→ Requirement
List each line of the items below that contains the word "Task".

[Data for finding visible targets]
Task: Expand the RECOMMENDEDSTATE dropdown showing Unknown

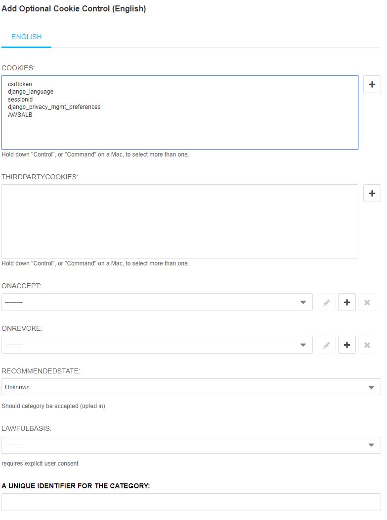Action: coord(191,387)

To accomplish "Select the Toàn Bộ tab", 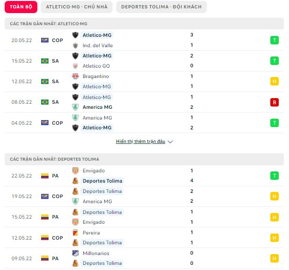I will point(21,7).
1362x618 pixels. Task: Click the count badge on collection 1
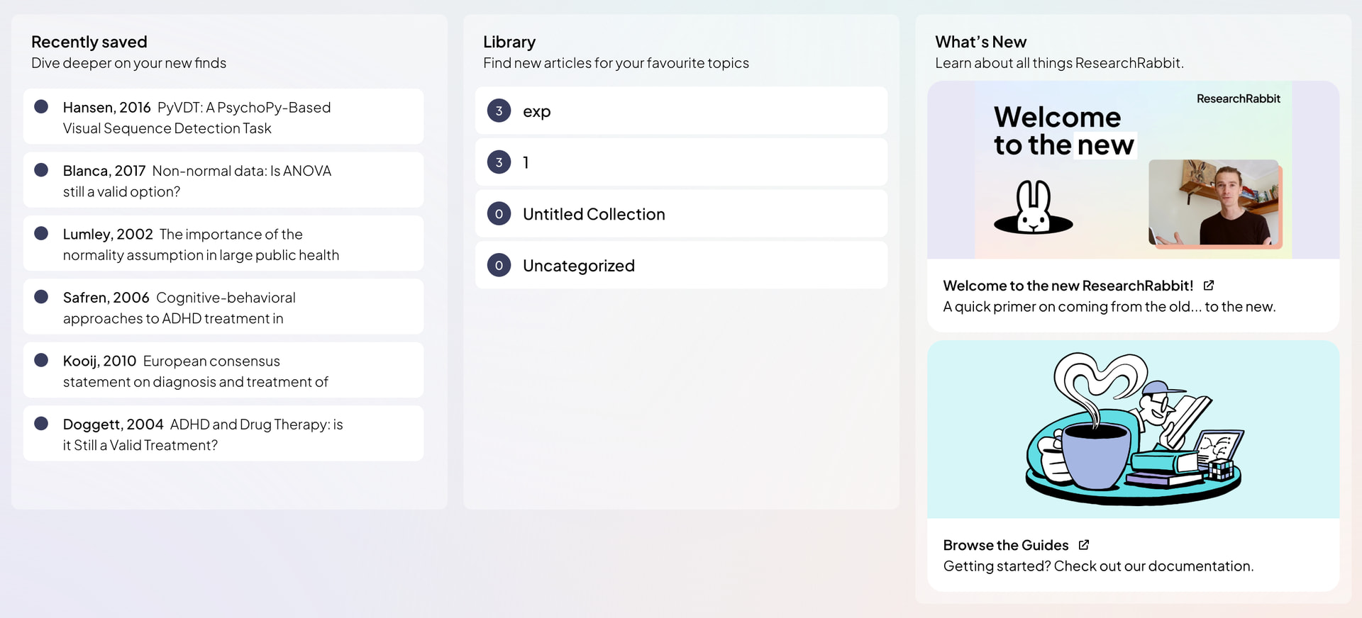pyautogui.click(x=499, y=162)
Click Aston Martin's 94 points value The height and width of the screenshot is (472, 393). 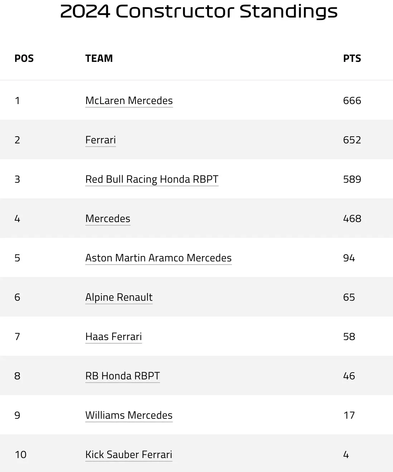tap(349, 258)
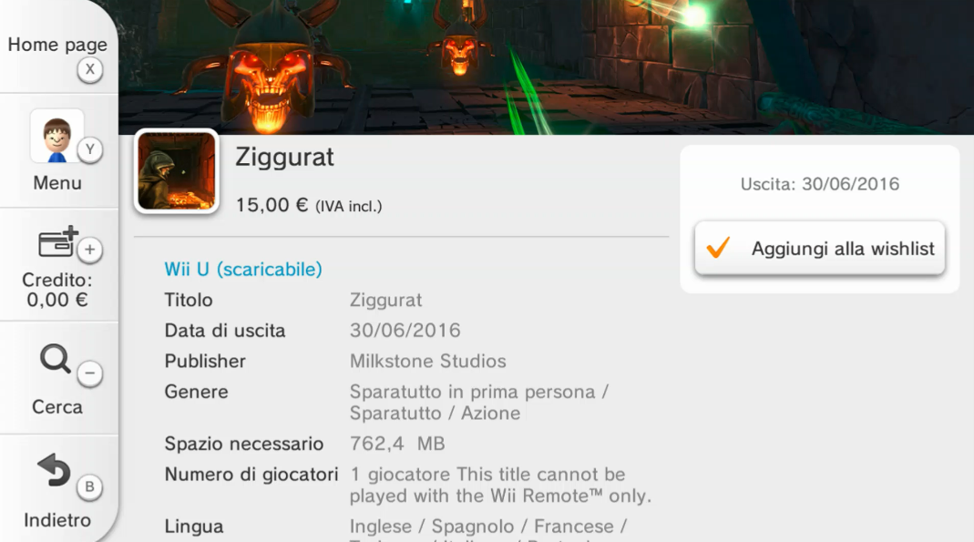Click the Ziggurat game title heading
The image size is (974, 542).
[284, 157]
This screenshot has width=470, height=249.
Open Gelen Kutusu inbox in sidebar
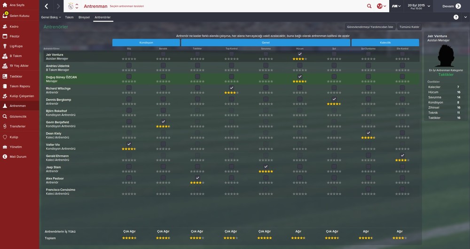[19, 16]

→ Output for this exercise
Task: Expand the RECOMMENDEDSTATE dropdown showing Unknown
1362x618 pixels. Task: Click the count badge on collection 1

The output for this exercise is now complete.